「旧い友人が新たに大臣になつたといふ知らせを読みながら」
           
                                          河上肇

  私は牢の中で

  便器に腰かけて

  麦飯を食ふ。

  別にひとを羨むでもなく

  また自分をかなしむでもなしに。

  勿論こゝからは

  一日も早く出たいが、

  しかし私の生涯は

  外にゐる旧友の誰のとも

  取り替へたいとは思はない。




◆人生に分岐点は無数にある。
 やっぱり彼と同じメニューにしとけばよかった、向こうの方が美味しそう。

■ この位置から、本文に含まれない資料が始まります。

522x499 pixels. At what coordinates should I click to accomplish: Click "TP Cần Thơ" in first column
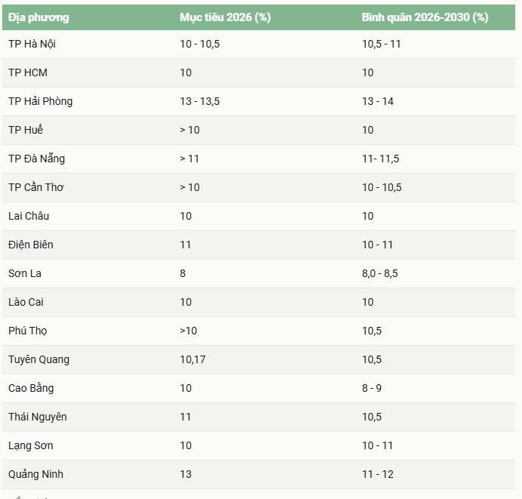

というものから、
 あの「お別れ」のときに、父ではなく母の方についていっていたら。
 最初に痛みが出た時に、病院に行って検査していたら。
 やっぱり向こうの学校に行っていたら。
 あのとき躊躇わずに、売りに出しておけば。
 意地を張らずにプロポーズを受けておけば。 

 もしも良い加減で妥協していたら。或いはしていなかったら。
 あのとき見切りをつけておけば。或いはもう少し続けていたら。
 
 戻れない選択があります。しかし取り返せないわけではない。
 ひと1人の力ではどうにもならないことがあります。しかし自分というものはまだここで確かに生きている。
 
 そのとき、そのときで、己が正しいと思った選択が重なって、人生をつくっています。それが想像だにせぬ結果を招いたとき、「この全てが夢だったら」「目が覚めてあの日に戻っていたら」と、思わぬと言ったら嘘になる。
 しかしひたすら、目の前の「現実」を、いま己が置かれている状況を、過酷なまでに直視し続けることでしか進めない道もあります。